Gold and Total Medal Records Fall:
Bilodeau may have been the first, but he certainly was not the last Canadian to win gold on home soil. Canadian athletes may have started out slowly, but a big second week would eventually result in a Winter Olympic record 14 gold medals. It was an amazing turn around after many were already criticizing Canada’s “Own The Podium” program after a few days of competition. However, Canada was not the only country breaking medal records. Their neighbor to the south was also making a statement. The U.S.A. set a record of their own, this one in total medals, as they earned 37 throughout the two weeks of competition (9 gold, 15 silver, 13 bronze). These may have been Canada’s Games, but don’t be surprised to hear some refer to the 2010 Winter Olympics as North America’s Games.
Crosby’s Overtime Goal Gives Canada Gold in Men’s Hockey:
Bilodeau’s first gold medal for Canada was one to remember, but it was the last gold for Canada that had everyone dancing in the streets. The 2010 Games in Vancouver were slated by many to be the host of the greatest international hockey tournament ever.

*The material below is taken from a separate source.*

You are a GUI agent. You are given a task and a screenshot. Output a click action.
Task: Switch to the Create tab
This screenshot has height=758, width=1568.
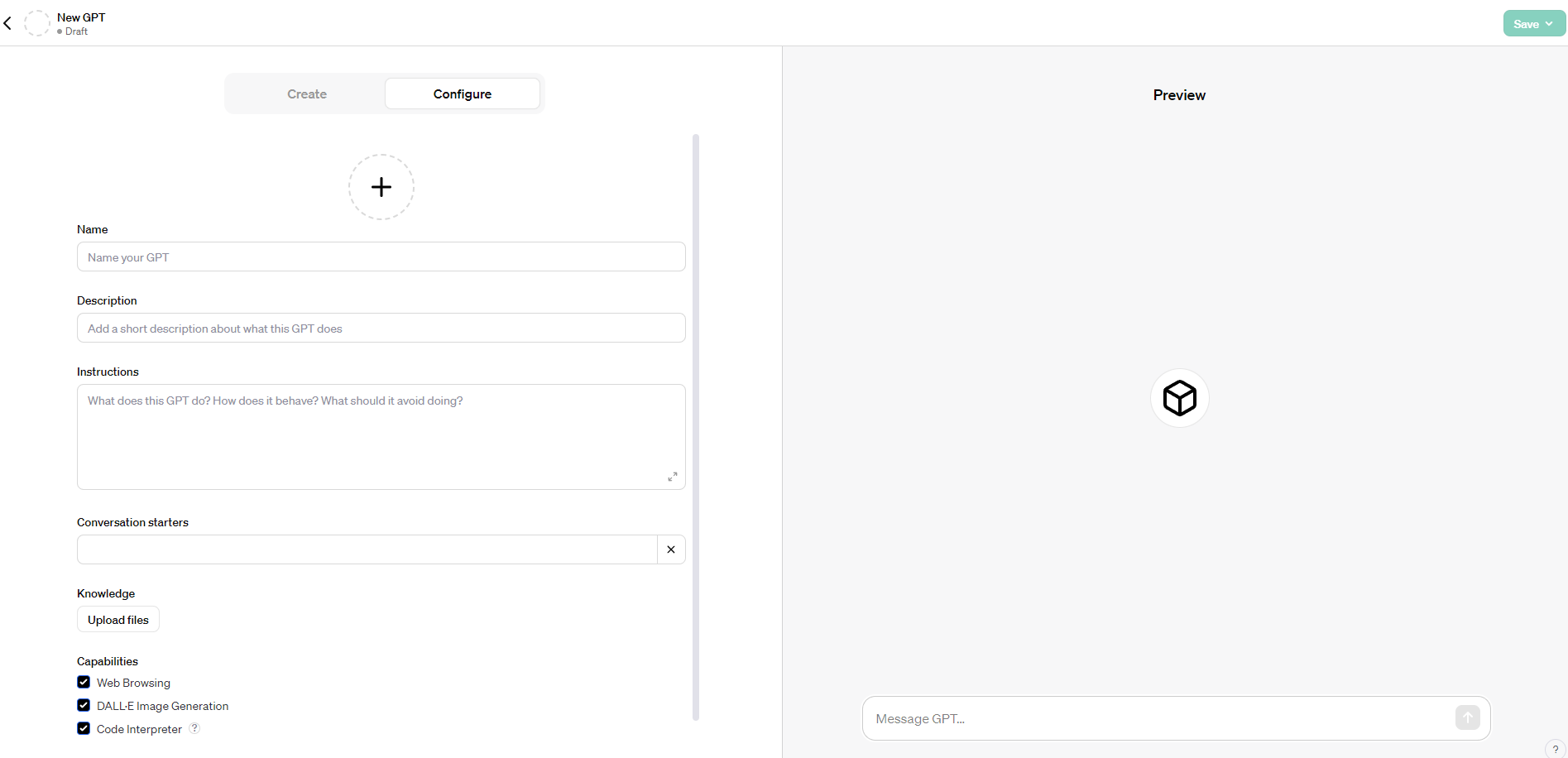(x=307, y=94)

With the likes of Russia, Sweden, and many other countries looking to exert their dominance on the ice, it was Canada and the U.S.A. who found themselves squaring off for a shot at gold and world hockey supremacy. The Americans had won the previous meeting in the round robin, but everyone knew that the finals would be a completely different game, and it was. With the Canadians up 2-0, the U.S.A. clawed their way back for force overtime after Zach Parise leveled the score with only 24 seconds remaining in regulation. Most thought that would crush Canada’s chances, but instead, all it did was allow for Sidney Crosby to cement his legacy as Canada’s next great hockey star, and create a memorable ending as his goal 7:40 into overtime gave the home nation a much anticipated men’s hockey gold medal.

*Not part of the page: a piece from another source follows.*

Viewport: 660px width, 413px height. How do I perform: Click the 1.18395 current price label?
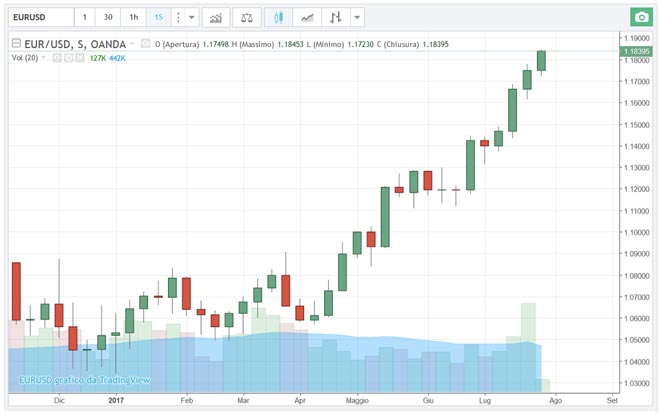point(636,50)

Joannie Rochette’s Inspirational Bronze Medal:
Shortly after arriving in Vancouver to watch her daughter take part in the Ladies’ Figure Skating competition, Therese Rochette suddenly, and unexpectedly passed away. It was a tragedy that most wouldn’t be able to overcome, but Joannie did, skating in the short program only two days later, and eventually taking home the bronze. It was an emotional and inspirational event that had everyone at the games talking. Had Rochette decided to back out of the competition, no one would have questioned her decision, but she went through with it, and used the tragedy to inspire herself, her entire nation, and the world.

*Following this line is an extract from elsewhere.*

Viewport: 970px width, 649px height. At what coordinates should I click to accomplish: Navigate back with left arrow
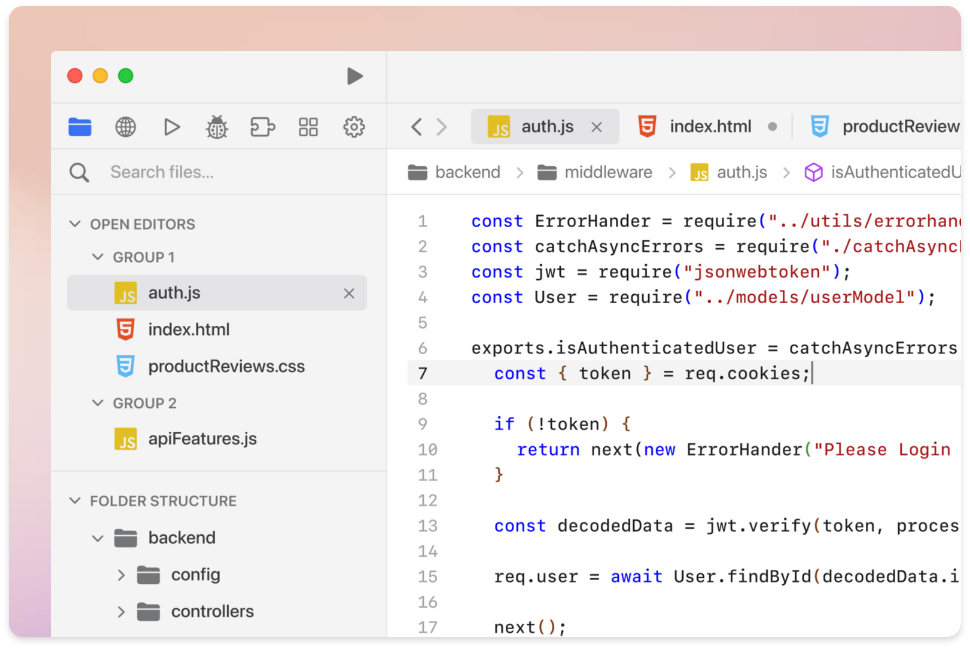417,127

Petra Majdic Overcomes Collapsed Lung, Five Broken Ribs To Win Cross Country Bronze:
Joannie Rochette was not the only Olympic athlete providing us all with an awe-inspiring moment. Slovenian cross-country skier Petra Majdic was equally relentless following a brutal crash down a three meter slope onto some rocks, which would result in five broken ribs and a collapsed lung. Rather than quit, Majdic was determined to continue, and did so despite all the pain that she would be forced to endure. Screaming in agony as she raced on, Majdic would win the necessary heats in order to get herself into the Women’s individual classic sprint Cross Country final, where she would earn the bronze medal. So how much pain was Majdic really in? She required help to step up onto the podium later that evening during the award ceremony. Talk about gutting it out.